**Problem statement**
Quote the passage on EDA Intersect mode word for word, starting at "The Exploratory Data" and ending at "(the individual mode).".

EDA in Intersect Mode

The Exploratory Data Analysis (EDA) Intersect mode enables you to access summary statistics about the intersection of a group of datasets without needing access to the data itself. It is used primarily with VFL use cases to understand statistics about the overlapped records. For example, you may be interested in “what is the distribution of age among the intersection” (the intersection mode), which could be a very different answer from “what is the distribution of age among the whole population” (the individual mode).

With EDA Intersect, you can:

  • obtain descriptive statistics, as in EDA Individual mode, but on the intersection (i.e., overlapping indices)

  • use bivariate operations such as groupby or correlation

  • compute the correlation matrix

  • plot a 2D histogram based on the joint distribution of two features from different clients

EDA is an important pre-step for federated modelling and a simple form of federated analytics. This feature has a built-in mechanism to achieve differential privacy. Proper noise is dynamically added to each histogram that is generated for each feature in a participating dataset. This adds extra protection on the raw data by making the final results differentially private, but at the same time it means the final results will deviate slightly from the true values.

**Screen-element location rows**
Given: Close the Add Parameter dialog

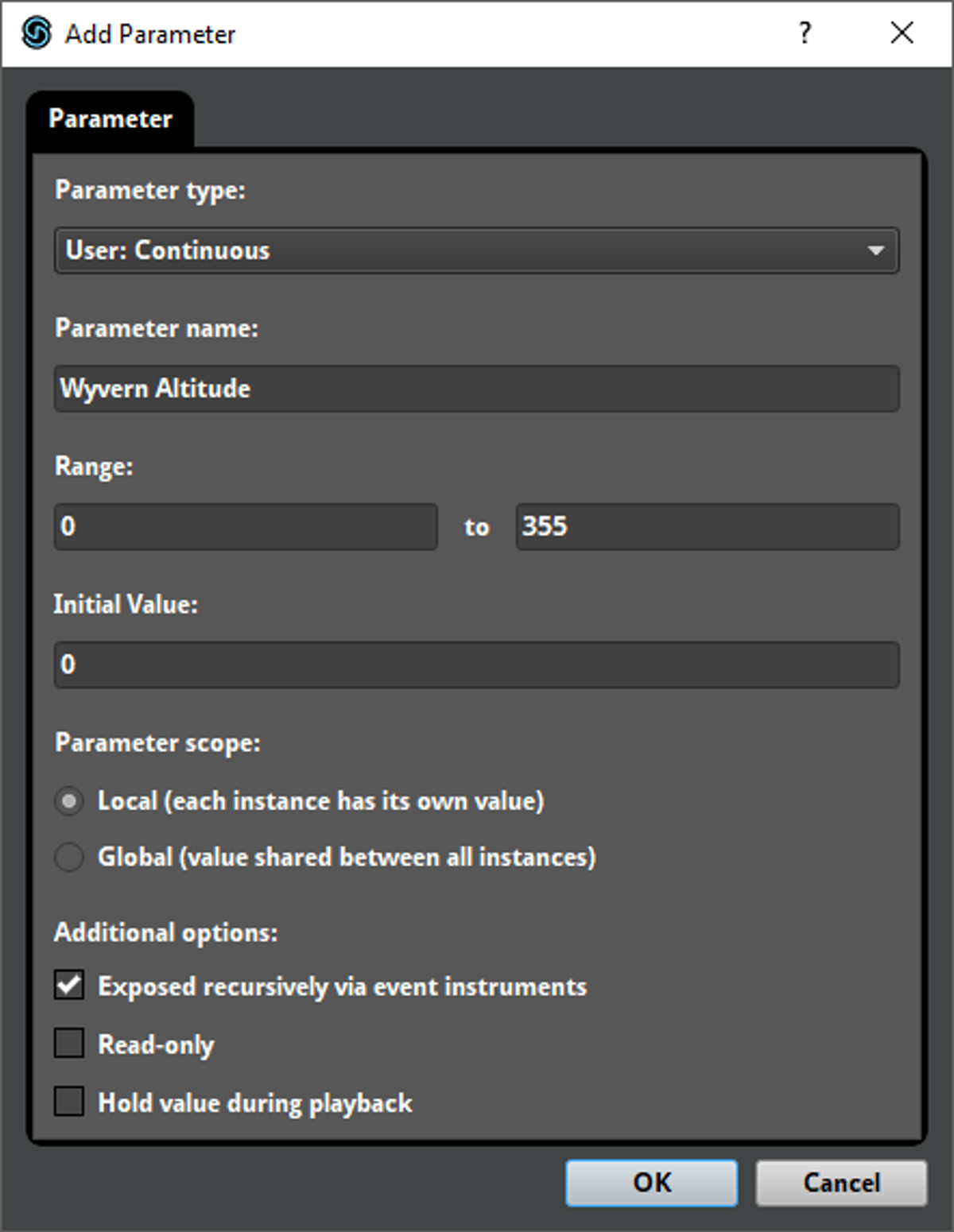Looking at the screenshot, I should pos(902,33).
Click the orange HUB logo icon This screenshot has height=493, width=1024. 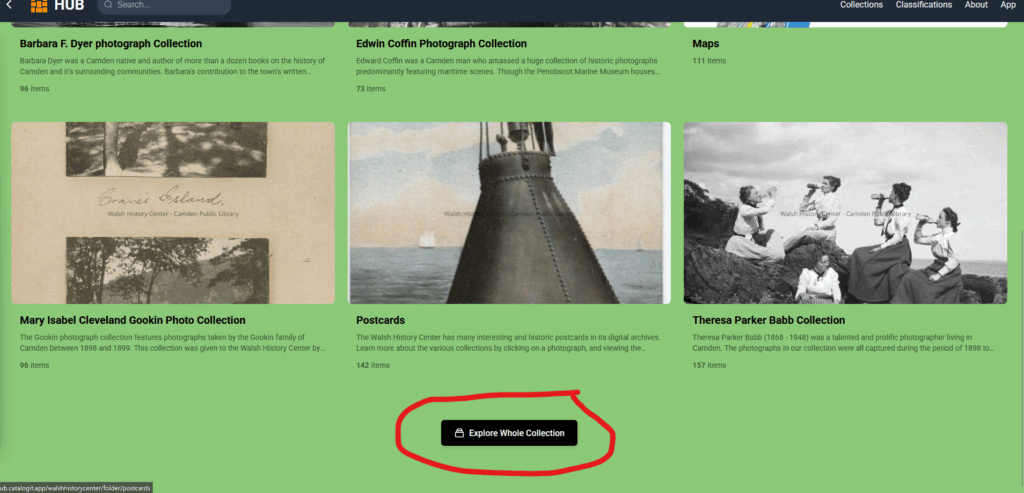pyautogui.click(x=39, y=6)
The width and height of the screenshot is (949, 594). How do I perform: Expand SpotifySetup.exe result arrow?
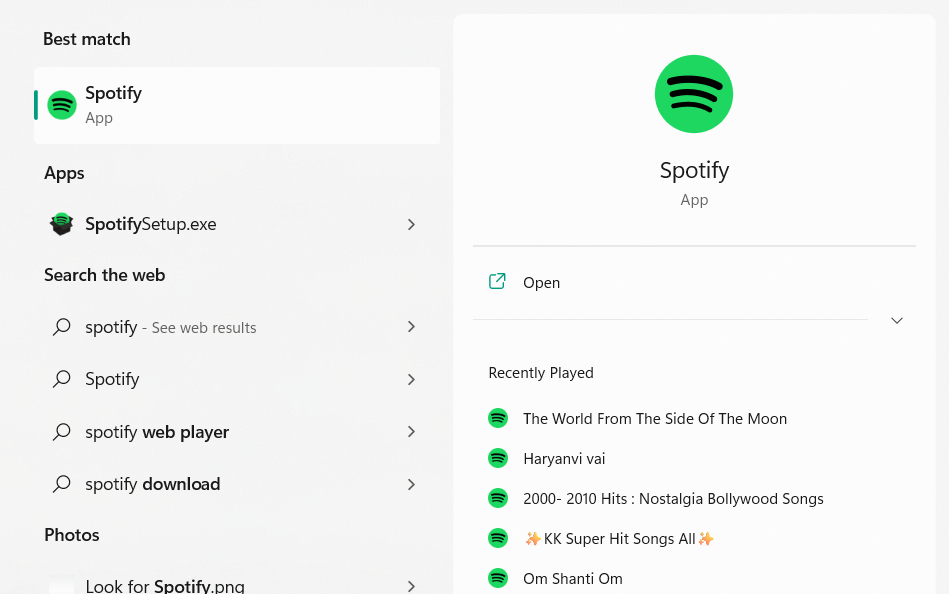[x=411, y=225]
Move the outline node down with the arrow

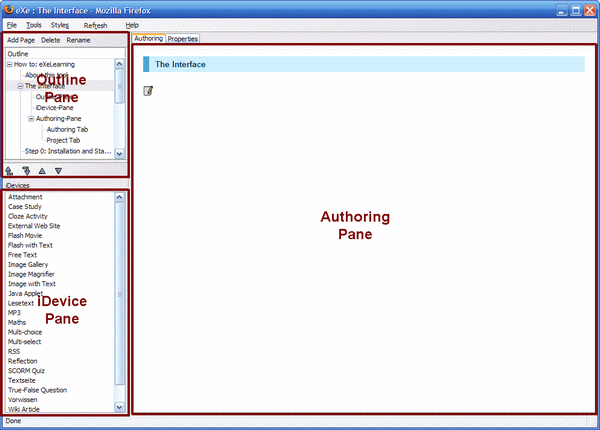(58, 171)
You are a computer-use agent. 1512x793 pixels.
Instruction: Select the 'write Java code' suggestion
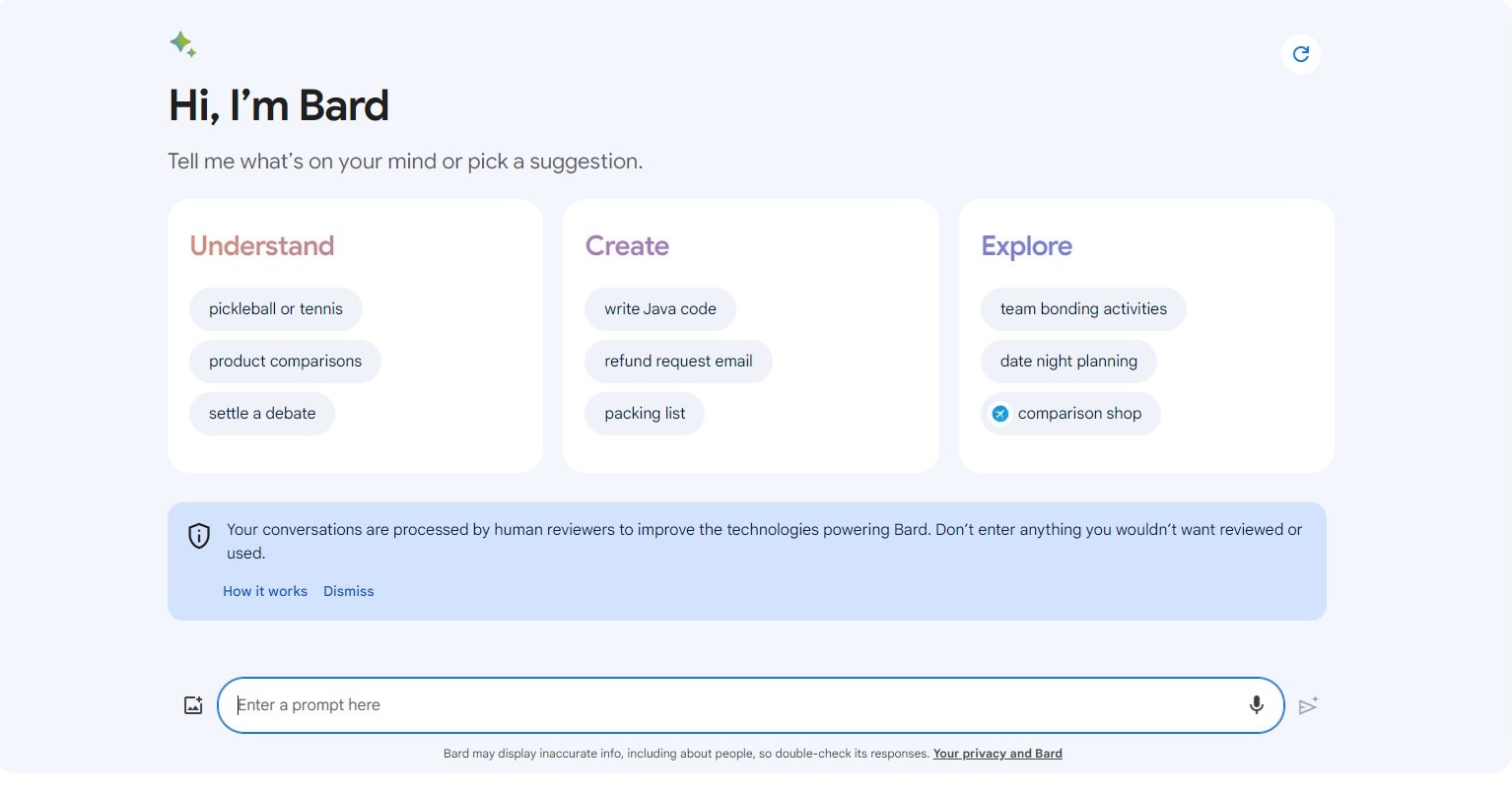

**Answer to the task**
The Exploratory Data Analysis (EDA) Intersect mode enables you to access summary statistics about the intersection of a group of datasets without needing access to the data itself. It is used primarily with VFL use cases to understand statistics about the overlapped records. For example, you may be interested in “what is the distribution of age among the intersection” (the intersection mode), which could be a very different answer from “what is the distribution of age among the whole population” (the individual mode).